In America, where who you are is so often tied to what you drive, what you drive is seemingly of paramount importance. Nowhere is this mentality more evident than among car salesman. The minute you drive onto a car lot, the salesman busy themselves with evaluating who you are and what kind of car you might buy, as if they’ve known you for years. Are you driving a beaten ‘93 Taurus? You’re buying a Hyundai or a Ford Focus. Do you have a notebook in your hand in which you compare prices and features? You’re looking for something Japanese, probably a Subaru. Old and driving a Cadillac? You plan to keep buying American, and what model of car isn’t really important as long it looks nice and has enough trunk space for two or three golf bags.

It’s been two years since I held that job, and I can still rattle off stereotypes like that so fast I scare myself. And this kind of stuff goes on all the time. There was a simple rule that I used to go by when appraising what people bought: If their new car had fog lights, the buyer was competent and well-off. Fog lights usually only come on the top-end models of cars; hence, whatever the car, if it had fog lights, I could assume that the person knew why they wanted that specific car, and that they wanted the most car for their money. Unless their new car was already a base-model subcompact, I judged the customer could do better by downgrading to a smaller car with more options (like fog lights). Quality tends to be higher. Oh, and always buy Japanese.

It was with this mentality that one day I found myself preparing a Dodge Caravan for a customer I had not met. (My job was of the cashier-checkout sort. I made sure the customer’s car was good to go and walked them through their final paperwork.) This Caravan had zero options. Nothing. Not even automatic windows, And it was a Dodge Caravan, which tend to be at the bottom of the minivan genre in terms of quality. I could not have been less impressed with this customer’s choice and available cash.
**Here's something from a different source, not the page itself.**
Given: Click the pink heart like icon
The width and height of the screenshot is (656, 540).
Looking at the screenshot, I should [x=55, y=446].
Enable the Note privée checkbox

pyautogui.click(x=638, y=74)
All that changed, though, once I sat down with the customer. Instead of a overweight, lower-class white mom with unruly children, as I had expected, I was met by a smart, competent, father of five. Throughout the course of the paperwork I learned that he was a minister of a small rural church, and that this was his first new car in over ten years. I tried to concentrate on being prompt and courteous, but inside I could not have been more ashamed of myself. I identified with more characteristics in this man’s life then perhaps any other customer I had encountered, yet a half-hour before I had been joking with one of the detailers about how cleaning this car was barely worth our time. I was a horrible human being.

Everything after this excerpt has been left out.